Les ACR tentèrent alors de négocier une solution alternative plus modeste, un peu en recul par rapport au carrefour, en proposant de mettre à la charge de la commune et du Conseil Départemental la réalisation de quelques travaux d'aménagement. Ces derniers sont toujours en attente, malgré plusieurs interventions de l’association au cours de l'année dernière, qui finit par se désespérer de la lenteur et du poids de démarches administratives interminables…
Et qui se double d'une interrogation autour du Château du Nessay
La municipalité de Saint Briac envisage de modifier le statut du château et de son parc qui sont situés sur la presqu’ile du Nessay. Celui-ci est un édifice remarquable et un haut lieu symbolique au service d’une longue tradition d’accueil des enfants de tous milieux sociaux. C’était un acquis que de multiples associations culturelles et acteurs sociaux avaient obtenu de longue date, dans la lignée des combats historiques en faveur des Congés Payés.
Une pétition récente vient d'être lancée afin de protester contre une privatisation déguisée de ce lieu, dont le présent usage associatif à caractère mixte lui avait assuré un succès qui l’avait popularisé bien au-delà de la région. La municipalité propose en effet, dans des conditions douteuses, de signer un bail de 75 ans avec un groupe hôtelier qui en aurait l’usage exclusif, au détriment des utilisateurs actuels qui en partageaient de manière conviviale et populaire les agréments.

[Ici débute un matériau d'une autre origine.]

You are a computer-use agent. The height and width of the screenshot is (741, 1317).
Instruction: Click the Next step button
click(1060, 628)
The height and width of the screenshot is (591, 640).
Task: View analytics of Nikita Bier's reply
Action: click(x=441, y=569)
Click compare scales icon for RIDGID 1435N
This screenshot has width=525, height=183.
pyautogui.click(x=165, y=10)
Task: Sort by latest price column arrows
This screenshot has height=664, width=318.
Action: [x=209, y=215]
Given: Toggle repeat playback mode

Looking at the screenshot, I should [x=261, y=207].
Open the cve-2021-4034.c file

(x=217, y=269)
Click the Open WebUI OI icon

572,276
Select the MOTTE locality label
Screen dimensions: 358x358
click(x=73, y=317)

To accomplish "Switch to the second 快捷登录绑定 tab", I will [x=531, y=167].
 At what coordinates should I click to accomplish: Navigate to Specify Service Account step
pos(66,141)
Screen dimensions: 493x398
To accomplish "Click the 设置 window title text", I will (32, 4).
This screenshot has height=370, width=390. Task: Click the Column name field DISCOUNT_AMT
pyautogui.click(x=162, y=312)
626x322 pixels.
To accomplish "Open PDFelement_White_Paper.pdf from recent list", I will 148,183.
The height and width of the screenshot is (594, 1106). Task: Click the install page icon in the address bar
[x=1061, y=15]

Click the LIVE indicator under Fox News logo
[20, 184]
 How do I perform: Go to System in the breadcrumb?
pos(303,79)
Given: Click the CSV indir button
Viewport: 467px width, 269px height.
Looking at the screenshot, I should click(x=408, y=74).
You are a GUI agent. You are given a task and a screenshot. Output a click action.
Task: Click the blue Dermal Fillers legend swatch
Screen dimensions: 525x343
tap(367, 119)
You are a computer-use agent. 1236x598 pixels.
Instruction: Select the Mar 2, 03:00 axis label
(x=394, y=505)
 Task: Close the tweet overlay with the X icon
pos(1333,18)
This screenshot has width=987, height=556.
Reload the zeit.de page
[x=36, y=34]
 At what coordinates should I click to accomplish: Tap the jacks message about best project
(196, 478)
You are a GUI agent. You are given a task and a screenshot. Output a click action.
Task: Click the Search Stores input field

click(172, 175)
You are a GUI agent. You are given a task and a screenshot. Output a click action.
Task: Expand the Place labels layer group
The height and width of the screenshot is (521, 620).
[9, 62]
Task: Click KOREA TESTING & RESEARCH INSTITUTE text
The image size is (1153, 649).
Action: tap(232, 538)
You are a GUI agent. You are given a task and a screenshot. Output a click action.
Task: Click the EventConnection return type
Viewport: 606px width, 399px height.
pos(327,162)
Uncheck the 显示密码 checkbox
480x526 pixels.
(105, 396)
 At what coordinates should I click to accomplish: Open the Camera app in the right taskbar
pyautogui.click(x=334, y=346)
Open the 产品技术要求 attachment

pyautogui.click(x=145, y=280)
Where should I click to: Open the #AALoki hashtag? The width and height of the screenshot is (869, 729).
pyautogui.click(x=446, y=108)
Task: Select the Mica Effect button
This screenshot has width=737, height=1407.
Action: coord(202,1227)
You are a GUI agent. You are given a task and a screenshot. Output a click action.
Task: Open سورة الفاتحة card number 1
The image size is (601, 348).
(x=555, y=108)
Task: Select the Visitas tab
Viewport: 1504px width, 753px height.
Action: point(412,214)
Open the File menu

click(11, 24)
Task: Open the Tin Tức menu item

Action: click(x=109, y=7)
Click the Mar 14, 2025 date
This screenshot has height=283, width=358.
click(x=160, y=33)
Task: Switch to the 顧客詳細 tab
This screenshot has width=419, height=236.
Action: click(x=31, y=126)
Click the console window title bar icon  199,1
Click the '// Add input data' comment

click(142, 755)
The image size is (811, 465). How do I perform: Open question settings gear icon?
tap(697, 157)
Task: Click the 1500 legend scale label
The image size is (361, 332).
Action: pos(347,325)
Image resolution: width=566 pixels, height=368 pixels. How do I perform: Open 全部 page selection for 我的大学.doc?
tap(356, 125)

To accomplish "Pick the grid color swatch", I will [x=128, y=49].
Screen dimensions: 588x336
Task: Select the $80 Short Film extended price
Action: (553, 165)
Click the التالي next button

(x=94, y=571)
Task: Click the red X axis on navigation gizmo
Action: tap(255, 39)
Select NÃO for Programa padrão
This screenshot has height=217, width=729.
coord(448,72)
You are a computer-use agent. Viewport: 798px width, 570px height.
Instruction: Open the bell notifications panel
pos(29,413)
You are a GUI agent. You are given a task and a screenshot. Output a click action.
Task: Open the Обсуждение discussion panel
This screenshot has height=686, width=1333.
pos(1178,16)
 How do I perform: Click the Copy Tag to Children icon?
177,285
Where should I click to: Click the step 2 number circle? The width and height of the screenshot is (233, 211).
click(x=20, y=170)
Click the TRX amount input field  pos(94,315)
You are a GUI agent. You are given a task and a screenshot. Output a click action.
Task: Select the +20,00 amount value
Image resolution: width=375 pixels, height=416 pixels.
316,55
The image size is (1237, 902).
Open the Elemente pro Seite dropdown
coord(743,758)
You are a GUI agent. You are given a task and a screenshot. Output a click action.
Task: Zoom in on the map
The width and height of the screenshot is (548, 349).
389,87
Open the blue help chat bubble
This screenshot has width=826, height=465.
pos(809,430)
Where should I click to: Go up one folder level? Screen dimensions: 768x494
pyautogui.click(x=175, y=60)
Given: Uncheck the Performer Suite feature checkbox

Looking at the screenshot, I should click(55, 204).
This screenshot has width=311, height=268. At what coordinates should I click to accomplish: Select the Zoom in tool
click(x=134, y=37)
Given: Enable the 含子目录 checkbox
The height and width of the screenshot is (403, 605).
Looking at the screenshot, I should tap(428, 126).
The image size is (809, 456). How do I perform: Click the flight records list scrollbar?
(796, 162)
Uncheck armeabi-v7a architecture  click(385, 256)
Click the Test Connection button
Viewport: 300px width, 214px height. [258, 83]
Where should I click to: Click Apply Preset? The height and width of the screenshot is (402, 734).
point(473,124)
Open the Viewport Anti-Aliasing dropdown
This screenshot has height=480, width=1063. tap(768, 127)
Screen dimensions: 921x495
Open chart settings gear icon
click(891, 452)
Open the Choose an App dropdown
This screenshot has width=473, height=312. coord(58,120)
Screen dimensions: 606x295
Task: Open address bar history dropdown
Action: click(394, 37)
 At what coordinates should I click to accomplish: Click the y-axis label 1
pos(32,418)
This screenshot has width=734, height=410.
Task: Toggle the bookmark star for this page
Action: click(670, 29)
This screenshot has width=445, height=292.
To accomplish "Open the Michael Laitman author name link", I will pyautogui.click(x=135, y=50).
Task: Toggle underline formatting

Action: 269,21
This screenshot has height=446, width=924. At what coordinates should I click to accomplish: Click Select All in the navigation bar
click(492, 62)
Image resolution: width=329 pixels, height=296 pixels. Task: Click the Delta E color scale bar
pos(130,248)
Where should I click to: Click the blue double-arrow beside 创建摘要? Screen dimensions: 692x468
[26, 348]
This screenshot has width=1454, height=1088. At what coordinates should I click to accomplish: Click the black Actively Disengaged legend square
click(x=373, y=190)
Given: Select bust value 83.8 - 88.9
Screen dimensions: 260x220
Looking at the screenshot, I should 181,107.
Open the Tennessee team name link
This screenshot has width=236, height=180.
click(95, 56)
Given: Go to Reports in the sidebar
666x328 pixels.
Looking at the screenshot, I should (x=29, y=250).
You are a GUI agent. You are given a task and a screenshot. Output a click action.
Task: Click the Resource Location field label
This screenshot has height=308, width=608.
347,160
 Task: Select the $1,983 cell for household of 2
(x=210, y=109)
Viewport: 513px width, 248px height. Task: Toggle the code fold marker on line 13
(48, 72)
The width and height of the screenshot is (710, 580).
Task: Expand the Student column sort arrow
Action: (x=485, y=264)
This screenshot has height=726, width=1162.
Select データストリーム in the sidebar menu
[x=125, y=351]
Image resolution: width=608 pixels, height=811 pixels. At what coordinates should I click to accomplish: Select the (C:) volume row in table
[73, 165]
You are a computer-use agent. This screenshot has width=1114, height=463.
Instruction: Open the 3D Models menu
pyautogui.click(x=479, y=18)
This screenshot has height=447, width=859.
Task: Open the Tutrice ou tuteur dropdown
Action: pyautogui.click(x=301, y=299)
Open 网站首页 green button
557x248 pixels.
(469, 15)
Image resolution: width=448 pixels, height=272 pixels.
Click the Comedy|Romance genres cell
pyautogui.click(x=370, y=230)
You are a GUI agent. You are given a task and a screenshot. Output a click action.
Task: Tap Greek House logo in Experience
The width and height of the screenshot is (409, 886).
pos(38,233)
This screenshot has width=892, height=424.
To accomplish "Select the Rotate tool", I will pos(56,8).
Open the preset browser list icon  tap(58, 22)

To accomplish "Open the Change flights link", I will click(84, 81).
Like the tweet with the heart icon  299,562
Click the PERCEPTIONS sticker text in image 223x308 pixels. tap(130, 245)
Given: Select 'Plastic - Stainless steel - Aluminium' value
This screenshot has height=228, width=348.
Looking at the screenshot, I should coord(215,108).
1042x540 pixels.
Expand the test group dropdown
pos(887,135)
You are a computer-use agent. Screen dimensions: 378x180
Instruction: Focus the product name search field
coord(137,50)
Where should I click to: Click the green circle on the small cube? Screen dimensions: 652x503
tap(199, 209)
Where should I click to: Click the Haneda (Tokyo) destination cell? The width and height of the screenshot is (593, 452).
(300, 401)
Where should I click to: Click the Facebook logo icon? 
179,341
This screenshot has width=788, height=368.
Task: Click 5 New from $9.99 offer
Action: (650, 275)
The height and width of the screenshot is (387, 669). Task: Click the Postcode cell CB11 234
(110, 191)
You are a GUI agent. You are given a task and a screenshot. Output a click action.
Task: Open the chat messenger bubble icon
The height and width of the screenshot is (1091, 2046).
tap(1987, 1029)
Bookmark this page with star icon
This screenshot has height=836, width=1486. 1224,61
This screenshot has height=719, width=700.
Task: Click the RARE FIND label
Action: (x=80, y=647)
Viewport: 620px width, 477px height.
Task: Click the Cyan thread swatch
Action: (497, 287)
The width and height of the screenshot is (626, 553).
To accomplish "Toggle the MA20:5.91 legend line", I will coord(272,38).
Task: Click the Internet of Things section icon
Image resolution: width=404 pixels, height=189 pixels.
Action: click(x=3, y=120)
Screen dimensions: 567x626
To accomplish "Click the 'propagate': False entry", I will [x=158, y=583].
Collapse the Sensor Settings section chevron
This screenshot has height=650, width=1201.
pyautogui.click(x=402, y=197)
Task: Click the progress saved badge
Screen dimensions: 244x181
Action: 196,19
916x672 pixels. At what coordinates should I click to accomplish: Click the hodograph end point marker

Les Briacins protestent tant sur la forme (la brutalité et l'absence de transparence de cette décision) que sur le fond de cette affaire, qui modifie complètement la destination collective du lieu.
Là encore, les ACR veulent rester vigilants afin de s'assurer que la contrainte de la servitude de passage sera bien respectée dans une opération qui est principalement destinée à rendre privatif un usage qui a longtemps été public.